The fact that we are able to show data that it works in this population is phenomenal, because we know, especially from COVID, sometimes they need an adjuvant, sometimes they need a higher dose, sometimes they need more doses. So being able to say, ‘Hey, we've done the trial in immunocompromised hosts,’ which is starting to include more and more of our older adults, older adults experience something called immunosenescence, where their immune system starts to not be as robust, and we're finding more and more targeted, immunocompromising medications, so the fact that we have data to support this population is a huge deal, and I absolutely love that they went after this indication.

Pharmacy Times®: Do you have any patient cases you could share showing immunization best practices pharmacy professionals should keep in mind for this patient population?

Crystal Hodge: So I'll be honest, I don't have a specific patient case. I would say that the one that speaks to me the most, and what I've encountered most in practice is persons living with HIV. There are huge—I'm in the south of in Texas, which we have a lot of persons living with HIV here—and I frequently see them not being up to date on their vaccines, particularly hep A and hep B. Then again, those patients that have some sort of percutaneous exposure—our diabetics, our patients on dialysis—like anybody really with any chronic disease state, which is going to include most of our older adults should be vaccinated against those. So I really think it's important that we're paying attention to those things. I love that they added the universal indication for adults.

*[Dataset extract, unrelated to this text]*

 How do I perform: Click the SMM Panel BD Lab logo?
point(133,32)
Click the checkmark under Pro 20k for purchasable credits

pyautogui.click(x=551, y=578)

Then just to mention with hep A, while they don't have a specific patient case, there have been recent outbreaks of hep A and different areas throughout the US in the last few years in this pandemic. So I know a lot of people have forgotten about it. But it even got so, so bad. And at one point that there was a city in California that had a huge hepatitis outbreak amongst the homeless population, and one of the strategies they employed was actually having to bleach the streets. So we are having outbreaks of vaccine preventable diseases and so being able to realize what our indications are and administer vaccines is something I'm very passionate about.